Initiative I-182 is a revamped law that would open Montana back up to medical marijuana after the 2011 regulations enacted by the Supreme Court all but shut down the entire program. Basically, the bill is a chance for voters to prove, again, that they support medical marijuana in the state. The 2004 bill passed via popular vote with 62% approval--a huge margin by political standards. The 2011 repeal, however, was enacted by the legislature. Not the voters.
I-182 is symbolic of many things. Compassionate care. Cognitive liberty. Logical policy making. But beyond that, it is a chance to reclaim (even though we shouldn’t have to) democratic decision making. The people have spoken once. And now we have a chance to speak again.
2. Greg Gianforte
Politicians can say whatever they want, but their money doesn’t lie. And if we follow the money trail of Greg Gianforte’s $32 million dollars of organizational donations, we can see the type of governor we’d be getting.
According to the Billings Gazette, Gianforte has donated over $520,000 to groups (Focus on the Family and The New Jersey Family Policy Council) that encourage the practice of “gay conversion therapy.” It’s 2016 and this level of ignorance should be an automatic disqualification for public office at any level. He further clarified his problem (obsession?) to people doing certain sex stuff by stating his opposition to a statewide non-discrimination ordinance which would ban discrimination based on sexual orientation. He says all the right things about first amendment rights, but only someone with a stake in discriminating attempts to stop anti-discrimination laws.
Gianforte has also shown his hand with regards to science and the separation of church and state. And by that I mean he doesn’t think either should exist. He’s proposed that as governor, he would remove science from the curriculum, allowing computer science to fulfill both science and foreign language requirements. Aside from the obvious conflict of interest (Gianforte has a major stake in computing after owning RightNow Technologies) it’s also a predictable move for a man who tries, unsuccessfully, to veil creationist beliefs. Oh, and it’s concerning that a gubernatorial candidate is unaware that governors don’t make school board policy.

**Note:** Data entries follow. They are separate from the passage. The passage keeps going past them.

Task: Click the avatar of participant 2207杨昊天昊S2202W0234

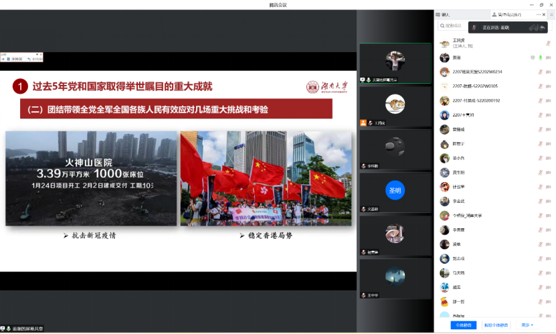Action: coord(444,72)
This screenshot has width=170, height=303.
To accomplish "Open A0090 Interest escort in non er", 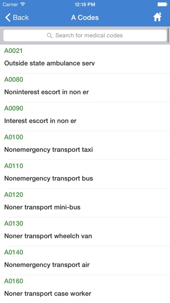I will pos(85,116).
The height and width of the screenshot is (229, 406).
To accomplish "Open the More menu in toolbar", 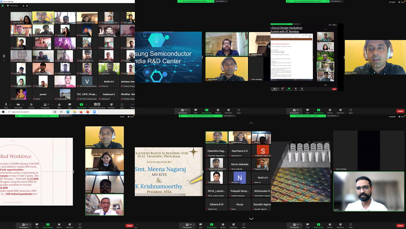I will coord(132,105).
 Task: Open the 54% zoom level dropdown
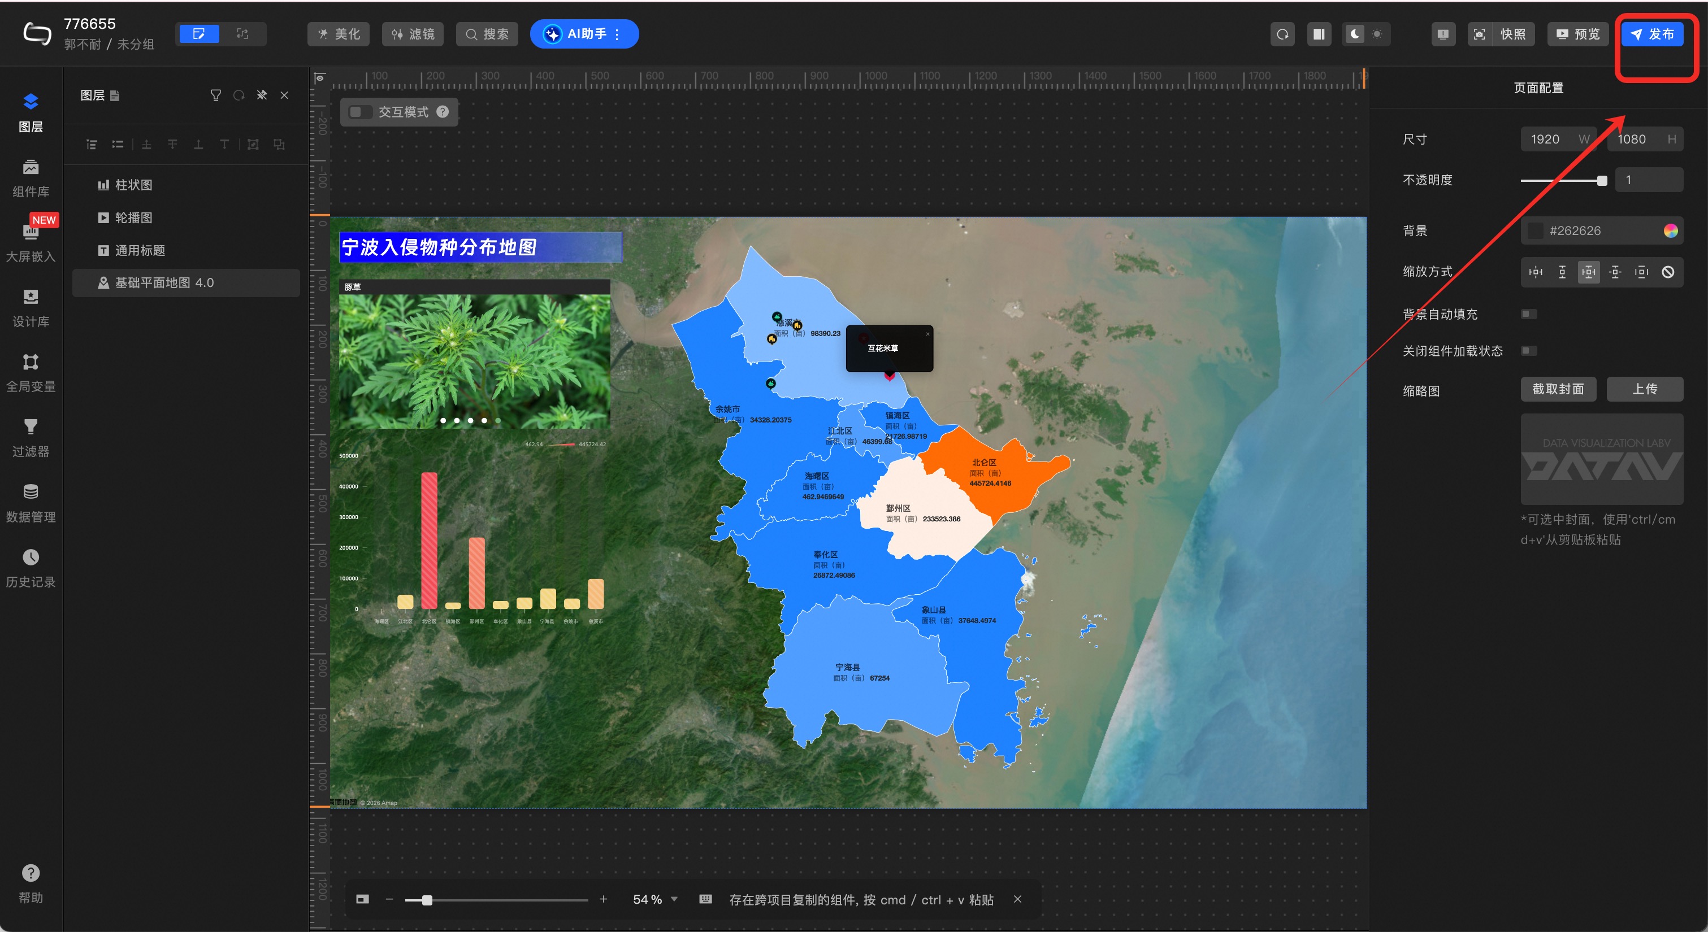[x=674, y=900]
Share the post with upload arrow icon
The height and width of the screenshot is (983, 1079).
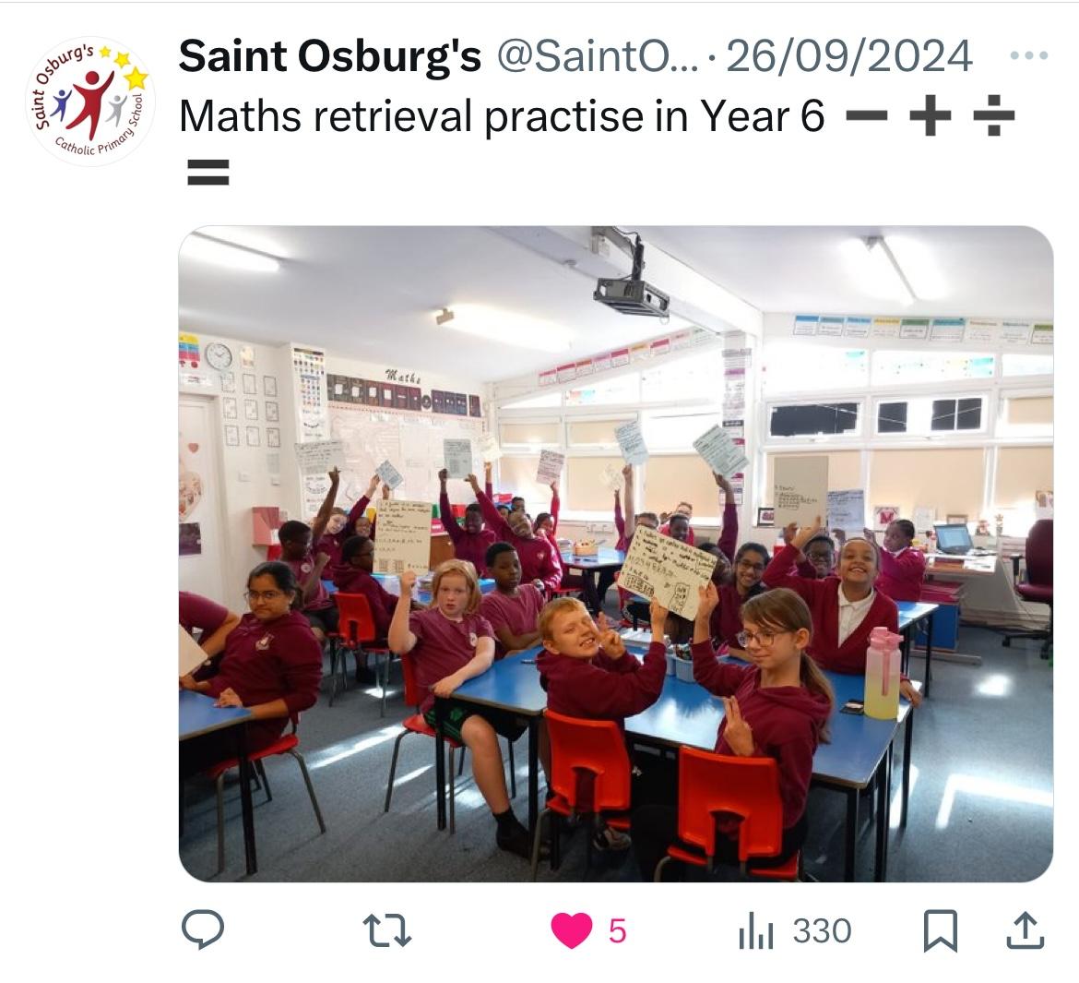pos(1026,930)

I didn’t intend this piece to be a slam of the right wing. But it just seems that the really disturbing political rhetoric of this election cycle is coming from that direction. I don’t side with either of the established political camps because I think solutions to systemic issues are necessarily bigger and more complex than Republican/Democrat talking points. That said, some of the stuff coming from the ultra-right this election period (unfortunately correlated with a party originally focused on the wise protection of personal liberty and fiscal sensibility) is downright dangerous.

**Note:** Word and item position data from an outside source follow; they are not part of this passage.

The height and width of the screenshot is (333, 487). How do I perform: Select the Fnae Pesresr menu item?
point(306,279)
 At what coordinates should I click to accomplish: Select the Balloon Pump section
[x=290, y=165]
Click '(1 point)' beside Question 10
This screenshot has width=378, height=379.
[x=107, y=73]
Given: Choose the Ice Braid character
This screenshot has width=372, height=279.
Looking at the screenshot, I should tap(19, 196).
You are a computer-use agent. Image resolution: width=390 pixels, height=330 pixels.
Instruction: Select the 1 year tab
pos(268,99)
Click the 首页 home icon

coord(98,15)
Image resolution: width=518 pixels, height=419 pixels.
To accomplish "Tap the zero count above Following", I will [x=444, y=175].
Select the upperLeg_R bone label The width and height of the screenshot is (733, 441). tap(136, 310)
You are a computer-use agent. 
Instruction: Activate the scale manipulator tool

Montana has just over a million people, and with such a small populace, each vote carries a real significance. I don’t understand the nuances of state economics, how to create jobs, or even how marijuana actually reduces pain. But I do know that on a social level, this political cycle is scary. People have bled and died for decades, and continue to, for the slow trickle of social justice that is finally starting to flow a little faster. It feels like on a human level at least, we are getting somewhere. And while it would be nice to think of that progress as permanent, we’ve seen that it isn’t. So in homage to the great Bill Hicks, I end with a plea that as you cast your ballot for the person who will be our pilot for the next four years, you ensure that at the very least, the candidate you pick believes in dinosaurs.